Clarence Thomas Hits 5 Year Anniversary of Supreme Court Silence
Here’s a first. Does the United States have a Supreme Court Justice who has taken a vow of public silence? It seems that way in the case of Clarence Thomas, who has not spoken out in court for five years, the York Times reports:
The anniversary will probably be observed in silence.
A week from Tuesday, when the Supreme Court returns from its midwinter break and hears arguments in two criminal cases, it will have been five years since Justice Clarence Thomas has spoken during a court argument.

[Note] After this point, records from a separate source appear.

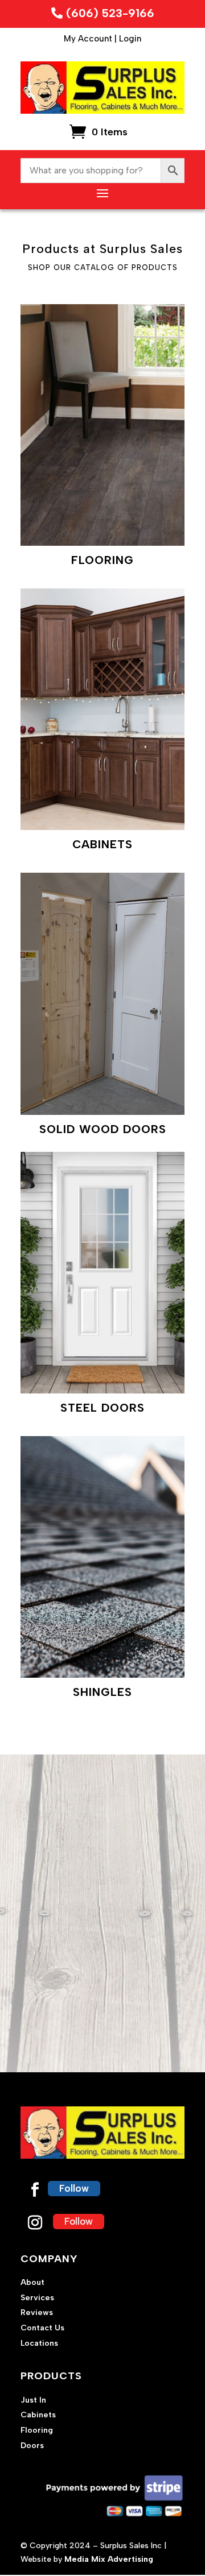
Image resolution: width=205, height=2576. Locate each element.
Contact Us (42, 2328)
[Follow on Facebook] (34, 2190)
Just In (33, 2400)
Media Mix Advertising (108, 2559)
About (32, 2282)
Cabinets (38, 2415)
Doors (32, 2445)
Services (37, 2298)
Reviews (36, 2312)
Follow (74, 2188)
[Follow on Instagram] (34, 2223)
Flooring (36, 2430)
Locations (39, 2343)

If he is true to form, Justice Thomas will spend the arguments as he always does: leaning back in his chair, staring at the ceiling, rubbing his eyes, whispering to Justice Stephen G. Breyer, consulting papers and looking a little irritated and a little bored. He will ask no questions.
In the past 40 years, no other justice has gone an entire term, much less five, without speaking at least once during arguments, according to Timothy R. Johnson, a professor of political science at the University of Minnesota. Justice Thomas’s epic silence on the bench is just one part of his enigmatic and contradictory persona. He is guarded in public but gregarious in private. He avoids elite universities but speaks frequently to students at regional and religious schools. In those settings, he rarely dwells on legal topics but is happy to discuss a favorite movie, like “Saving Private Ryan.”
So he can talk but he’s a bit like the smart student in a college course who never opens his mouth unless he’s virtually ordered to but aces the course. And Thomas is vocal elsewhere:
He talks freely about the burdens of the job.
“I tend to be morose sometimes,” he told the winners of a high school essay contest in 2009. “There are some cases that will drive you to your knees.”
Justice Thomas has given various and shifting reasons for declining to participate in oral arguments, the court’s most public ceremony.
He has said, for instance, that he is self-conscious about the way he speaks. In his memoir, “My Grandfather’s Son,” he wrote that he had been teased about the dialect he grew up speaking in rural Georgia. He never asked questions in college or law school, he wrote, and he was intimidated by some fellow students.
Elsewhere, he has said that he is silent out of simple courtesy.
“If I invite you to argue your case, I should at least listen to you,” he told a bar association in Richmond, Va., in 2000.
Justice Thomas has also complained about the difficulty of getting a word in edgewise.
Can’t get a word in edgewise? What does he mean? Joe Biden isn’t on the Supreme Court….
That Thomas hasn’t exactly been Justice Blabbermouth is not really news: a post on Daily Kos and Alternet in 2008 noted his silence. Here’s part of it:
The last time Justice Thomas asked a question in court was February 22, 2006 during a death penalty case out of South Carolina, but ever since then it’s been deafening silence on a plethora of cases that have been heard and dissected by the other Justices on the court, including “newbies” John Roberts and Samuel (Sc)Alito.
Not Thomas though. He’s been as silent on the bench as he was during his troubled confirmation amid allegations thrown at him by Anita Hill.
…….I am not an attorney, but what I don’t understand is how a judge, any judge, would be able to make an informed legal decision without asking questions.
Am I oversimplifying things? Am I making too much out of his silence? I think, and remember this is only MY opinion, his silence speaks volumes about him not… only as a Justice, but as a person as well. If you don’t ask questions, you may be misinterpreting something, or you might have heard something incorrectly. Asking questions helps clear things up and gives more insight into the situation at hand.
….I mean, I knew that Justice was blind, but I never knew that it was mute as well.
This could set a new precedent: perhaps mimes can now be considered for Supreme Court positions.
On the other hand, his wife seems to be making up for the gaps — setting up a conservative consulting firm whose new clients include the Heritage Foundation, which is opposing health care reform.
Will Clarence Thomas speak out on that? (Don’t hold your breath).
Will Clarence Thomas recuse himself on a health care reform appeal vote? (Don’t hold your breath.)